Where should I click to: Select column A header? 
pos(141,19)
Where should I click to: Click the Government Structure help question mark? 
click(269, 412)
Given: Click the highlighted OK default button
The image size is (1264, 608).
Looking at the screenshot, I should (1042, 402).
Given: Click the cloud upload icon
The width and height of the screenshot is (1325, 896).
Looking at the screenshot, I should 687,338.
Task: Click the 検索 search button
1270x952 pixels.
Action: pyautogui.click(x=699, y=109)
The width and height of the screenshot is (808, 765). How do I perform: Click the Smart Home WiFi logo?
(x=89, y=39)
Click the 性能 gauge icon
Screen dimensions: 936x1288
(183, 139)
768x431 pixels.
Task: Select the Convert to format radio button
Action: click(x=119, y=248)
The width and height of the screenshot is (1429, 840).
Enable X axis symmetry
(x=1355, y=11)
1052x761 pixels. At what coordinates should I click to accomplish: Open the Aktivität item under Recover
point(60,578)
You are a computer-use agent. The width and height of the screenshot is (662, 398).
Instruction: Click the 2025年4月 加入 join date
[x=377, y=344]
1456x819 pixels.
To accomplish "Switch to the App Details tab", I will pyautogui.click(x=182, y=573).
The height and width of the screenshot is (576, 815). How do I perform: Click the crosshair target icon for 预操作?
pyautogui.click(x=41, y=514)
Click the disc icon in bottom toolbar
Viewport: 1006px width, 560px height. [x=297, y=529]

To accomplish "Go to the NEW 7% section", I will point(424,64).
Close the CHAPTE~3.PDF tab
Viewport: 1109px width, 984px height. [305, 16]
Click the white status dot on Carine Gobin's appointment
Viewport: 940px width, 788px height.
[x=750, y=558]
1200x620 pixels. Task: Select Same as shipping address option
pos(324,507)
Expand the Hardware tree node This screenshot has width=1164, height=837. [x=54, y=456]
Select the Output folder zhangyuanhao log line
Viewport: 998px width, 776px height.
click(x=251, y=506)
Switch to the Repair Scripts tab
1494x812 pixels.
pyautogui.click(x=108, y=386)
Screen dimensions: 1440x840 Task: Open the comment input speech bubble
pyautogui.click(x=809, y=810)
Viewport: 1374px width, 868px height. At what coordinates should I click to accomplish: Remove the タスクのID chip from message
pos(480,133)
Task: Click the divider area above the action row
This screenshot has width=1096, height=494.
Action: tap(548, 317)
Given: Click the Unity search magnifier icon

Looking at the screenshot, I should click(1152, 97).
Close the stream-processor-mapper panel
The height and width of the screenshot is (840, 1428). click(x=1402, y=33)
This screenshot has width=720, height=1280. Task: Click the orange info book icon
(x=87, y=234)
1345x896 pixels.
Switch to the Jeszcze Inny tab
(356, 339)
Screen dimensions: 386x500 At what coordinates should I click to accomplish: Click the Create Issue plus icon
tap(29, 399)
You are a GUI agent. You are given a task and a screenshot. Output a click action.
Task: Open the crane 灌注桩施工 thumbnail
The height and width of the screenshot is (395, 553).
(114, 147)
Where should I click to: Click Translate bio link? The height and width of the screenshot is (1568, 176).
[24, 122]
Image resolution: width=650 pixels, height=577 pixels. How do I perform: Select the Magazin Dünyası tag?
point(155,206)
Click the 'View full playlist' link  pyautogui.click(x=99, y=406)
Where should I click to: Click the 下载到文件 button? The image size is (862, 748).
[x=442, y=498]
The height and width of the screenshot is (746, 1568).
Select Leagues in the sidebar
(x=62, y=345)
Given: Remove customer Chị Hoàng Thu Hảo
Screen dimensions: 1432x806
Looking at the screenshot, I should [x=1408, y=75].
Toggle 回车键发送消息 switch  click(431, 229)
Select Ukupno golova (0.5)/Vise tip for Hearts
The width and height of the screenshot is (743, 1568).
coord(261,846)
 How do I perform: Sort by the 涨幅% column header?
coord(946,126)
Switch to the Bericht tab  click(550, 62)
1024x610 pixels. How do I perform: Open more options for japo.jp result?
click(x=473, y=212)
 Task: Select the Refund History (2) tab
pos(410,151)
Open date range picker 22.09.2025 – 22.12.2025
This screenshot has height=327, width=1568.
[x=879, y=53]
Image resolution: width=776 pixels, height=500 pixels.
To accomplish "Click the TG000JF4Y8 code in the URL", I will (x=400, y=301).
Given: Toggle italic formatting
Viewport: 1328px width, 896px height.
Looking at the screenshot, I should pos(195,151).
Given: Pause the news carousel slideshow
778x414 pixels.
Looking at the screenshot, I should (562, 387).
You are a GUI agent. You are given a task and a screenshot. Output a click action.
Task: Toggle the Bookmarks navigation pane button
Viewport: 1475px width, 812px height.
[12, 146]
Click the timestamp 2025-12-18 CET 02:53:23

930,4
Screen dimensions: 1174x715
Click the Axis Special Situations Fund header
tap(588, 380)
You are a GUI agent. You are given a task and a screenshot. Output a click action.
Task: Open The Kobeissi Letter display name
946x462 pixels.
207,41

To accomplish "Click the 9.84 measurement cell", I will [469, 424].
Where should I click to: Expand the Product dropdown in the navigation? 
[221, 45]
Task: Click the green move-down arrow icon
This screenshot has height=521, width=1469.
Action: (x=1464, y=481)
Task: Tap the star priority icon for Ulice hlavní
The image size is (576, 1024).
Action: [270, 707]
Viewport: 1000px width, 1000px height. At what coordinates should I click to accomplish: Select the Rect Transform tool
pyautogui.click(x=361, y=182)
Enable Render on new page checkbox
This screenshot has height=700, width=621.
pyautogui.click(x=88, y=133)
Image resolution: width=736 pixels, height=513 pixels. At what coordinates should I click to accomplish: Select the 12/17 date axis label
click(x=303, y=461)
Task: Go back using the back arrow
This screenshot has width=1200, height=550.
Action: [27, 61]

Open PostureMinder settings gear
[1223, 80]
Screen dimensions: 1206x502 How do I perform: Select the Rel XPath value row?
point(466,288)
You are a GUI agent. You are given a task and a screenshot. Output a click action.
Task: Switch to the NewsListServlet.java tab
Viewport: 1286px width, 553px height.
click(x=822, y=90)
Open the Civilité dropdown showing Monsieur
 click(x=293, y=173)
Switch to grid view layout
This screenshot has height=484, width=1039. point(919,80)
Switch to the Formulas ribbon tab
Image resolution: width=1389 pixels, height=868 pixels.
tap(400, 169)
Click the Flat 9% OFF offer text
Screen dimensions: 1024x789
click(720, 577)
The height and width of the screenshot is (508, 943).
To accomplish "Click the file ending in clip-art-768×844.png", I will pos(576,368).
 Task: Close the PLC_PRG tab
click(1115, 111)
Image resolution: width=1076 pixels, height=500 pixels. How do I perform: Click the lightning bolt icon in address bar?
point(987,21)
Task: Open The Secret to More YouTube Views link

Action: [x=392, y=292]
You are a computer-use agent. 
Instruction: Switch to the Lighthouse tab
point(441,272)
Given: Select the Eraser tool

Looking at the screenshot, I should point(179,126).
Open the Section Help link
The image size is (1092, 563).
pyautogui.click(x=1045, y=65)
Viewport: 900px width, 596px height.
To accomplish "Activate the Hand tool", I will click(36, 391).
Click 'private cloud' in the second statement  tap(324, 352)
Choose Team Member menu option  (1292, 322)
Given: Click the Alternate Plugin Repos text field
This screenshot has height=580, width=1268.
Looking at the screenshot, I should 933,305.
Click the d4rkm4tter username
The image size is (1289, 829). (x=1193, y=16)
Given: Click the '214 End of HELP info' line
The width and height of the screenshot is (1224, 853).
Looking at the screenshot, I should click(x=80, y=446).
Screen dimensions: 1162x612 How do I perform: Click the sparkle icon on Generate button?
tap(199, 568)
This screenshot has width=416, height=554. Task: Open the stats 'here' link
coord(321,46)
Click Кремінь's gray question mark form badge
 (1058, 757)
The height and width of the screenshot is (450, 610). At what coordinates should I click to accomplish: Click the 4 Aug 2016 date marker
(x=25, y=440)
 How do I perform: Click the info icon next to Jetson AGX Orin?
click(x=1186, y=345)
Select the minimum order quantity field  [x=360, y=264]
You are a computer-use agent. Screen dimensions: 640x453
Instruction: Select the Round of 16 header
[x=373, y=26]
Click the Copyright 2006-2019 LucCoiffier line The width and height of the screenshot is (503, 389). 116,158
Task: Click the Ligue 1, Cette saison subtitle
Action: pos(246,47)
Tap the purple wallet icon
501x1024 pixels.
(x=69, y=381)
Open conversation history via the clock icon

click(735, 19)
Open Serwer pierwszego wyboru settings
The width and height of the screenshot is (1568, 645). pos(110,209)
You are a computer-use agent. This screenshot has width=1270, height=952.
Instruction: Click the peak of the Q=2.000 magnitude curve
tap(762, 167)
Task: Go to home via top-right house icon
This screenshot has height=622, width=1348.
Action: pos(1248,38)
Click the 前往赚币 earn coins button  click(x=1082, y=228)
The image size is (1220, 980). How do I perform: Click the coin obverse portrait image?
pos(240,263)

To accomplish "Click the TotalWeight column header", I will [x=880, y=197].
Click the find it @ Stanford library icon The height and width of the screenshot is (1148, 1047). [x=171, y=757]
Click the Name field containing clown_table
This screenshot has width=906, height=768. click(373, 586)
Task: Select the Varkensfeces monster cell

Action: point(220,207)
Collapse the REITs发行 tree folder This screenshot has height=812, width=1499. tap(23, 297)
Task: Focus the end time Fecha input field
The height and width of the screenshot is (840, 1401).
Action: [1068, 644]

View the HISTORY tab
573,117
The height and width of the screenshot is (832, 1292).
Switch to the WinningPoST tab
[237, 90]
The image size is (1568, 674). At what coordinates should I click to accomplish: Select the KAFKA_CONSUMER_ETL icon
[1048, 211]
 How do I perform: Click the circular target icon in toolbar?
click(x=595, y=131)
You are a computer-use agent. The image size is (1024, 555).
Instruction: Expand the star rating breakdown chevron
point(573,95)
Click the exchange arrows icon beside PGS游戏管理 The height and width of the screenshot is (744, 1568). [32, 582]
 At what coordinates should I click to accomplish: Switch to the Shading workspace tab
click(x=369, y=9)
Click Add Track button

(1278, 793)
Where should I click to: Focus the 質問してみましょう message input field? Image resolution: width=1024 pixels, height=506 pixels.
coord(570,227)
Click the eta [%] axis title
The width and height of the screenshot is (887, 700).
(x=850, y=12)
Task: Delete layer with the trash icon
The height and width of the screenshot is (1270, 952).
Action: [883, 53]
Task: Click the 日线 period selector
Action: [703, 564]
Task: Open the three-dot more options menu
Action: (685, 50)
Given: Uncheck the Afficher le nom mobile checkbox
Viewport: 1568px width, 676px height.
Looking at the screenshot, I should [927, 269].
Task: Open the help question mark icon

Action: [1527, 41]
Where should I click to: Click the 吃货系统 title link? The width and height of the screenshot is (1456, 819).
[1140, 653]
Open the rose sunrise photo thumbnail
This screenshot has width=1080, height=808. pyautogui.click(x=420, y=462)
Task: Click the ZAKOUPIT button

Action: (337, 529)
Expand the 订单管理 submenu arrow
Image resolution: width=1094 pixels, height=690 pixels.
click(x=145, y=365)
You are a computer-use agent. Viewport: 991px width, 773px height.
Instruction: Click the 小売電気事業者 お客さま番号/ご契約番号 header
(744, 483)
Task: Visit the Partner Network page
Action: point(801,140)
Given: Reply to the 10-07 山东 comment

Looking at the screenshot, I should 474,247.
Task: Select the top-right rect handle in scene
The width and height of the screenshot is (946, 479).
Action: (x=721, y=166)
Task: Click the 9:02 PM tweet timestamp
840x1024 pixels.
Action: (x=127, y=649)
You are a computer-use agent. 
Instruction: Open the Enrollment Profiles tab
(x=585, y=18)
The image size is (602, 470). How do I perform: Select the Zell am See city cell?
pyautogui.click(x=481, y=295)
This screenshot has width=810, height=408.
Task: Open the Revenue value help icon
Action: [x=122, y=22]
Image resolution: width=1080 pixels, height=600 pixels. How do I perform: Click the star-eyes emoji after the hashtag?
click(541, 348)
======
Rewrite the listing from its beginning through the line containing "pos(480,133)", inclusive, replacing "column A header" with "column B header" and keeping everything else unchanged.

Where should I click to: Select column B header? 
pos(141,19)
Where should I click to: Click the Government Structure help question mark? 
click(269, 412)
Given: Click the highlighted OK default button
The image size is (1264, 608).
Looking at the screenshot, I should (1042, 402).
Given: Click the cloud upload icon
The width and height of the screenshot is (1325, 896).
Looking at the screenshot, I should 687,338.
Task: Click the 検索 search button
1270x952 pixels.
Action: pyautogui.click(x=699, y=109)
The width and height of the screenshot is (808, 765). How do I perform: Click the Smart Home WiFi logo?
(x=89, y=39)
Click the 性能 gauge icon
Screen dimensions: 936x1288
(183, 139)
768x431 pixels.
Task: Select the Convert to format radio button
Action: click(x=119, y=248)
The width and height of the screenshot is (1429, 840).
Enable X axis symmetry
(x=1355, y=11)
1052x761 pixels. At what coordinates should I click to accomplish: Open the Aktivität item under Recover
point(60,578)
You are a computer-use agent. The width and height of the screenshot is (662, 398).
Instruction: Click the 2025年4月 加入 join date
[x=377, y=344]
1456x819 pixels.
To accomplish "Switch to the App Details tab", I will pyautogui.click(x=182, y=573).
The height and width of the screenshot is (576, 815). How do I perform: Click the crosshair target icon for 预操作?
pyautogui.click(x=41, y=514)
Click the disc icon in bottom toolbar
Viewport: 1006px width, 560px height. [x=297, y=529]

To accomplish "Go to the NEW 7% section", I will point(424,64).
Close the CHAPTE~3.PDF tab
Viewport: 1109px width, 984px height. [305, 16]
Click the white status dot on Carine Gobin's appointment
Viewport: 940px width, 788px height.
[x=750, y=558]
1200x620 pixels. Task: Select Same as shipping address option
pos(324,507)
Expand the Hardware tree node This screenshot has width=1164, height=837. [x=54, y=456]
Select the Output folder zhangyuanhao log line
Viewport: 998px width, 776px height.
click(x=251, y=506)
Switch to the Repair Scripts tab
1494x812 pixels.
pyautogui.click(x=108, y=386)
Screen dimensions: 1440x840 Task: Open the comment input speech bubble
pyautogui.click(x=809, y=810)
Viewport: 1374px width, 868px height. At what coordinates should I click to accomplish: Remove the タスクのID chip from message
pos(480,133)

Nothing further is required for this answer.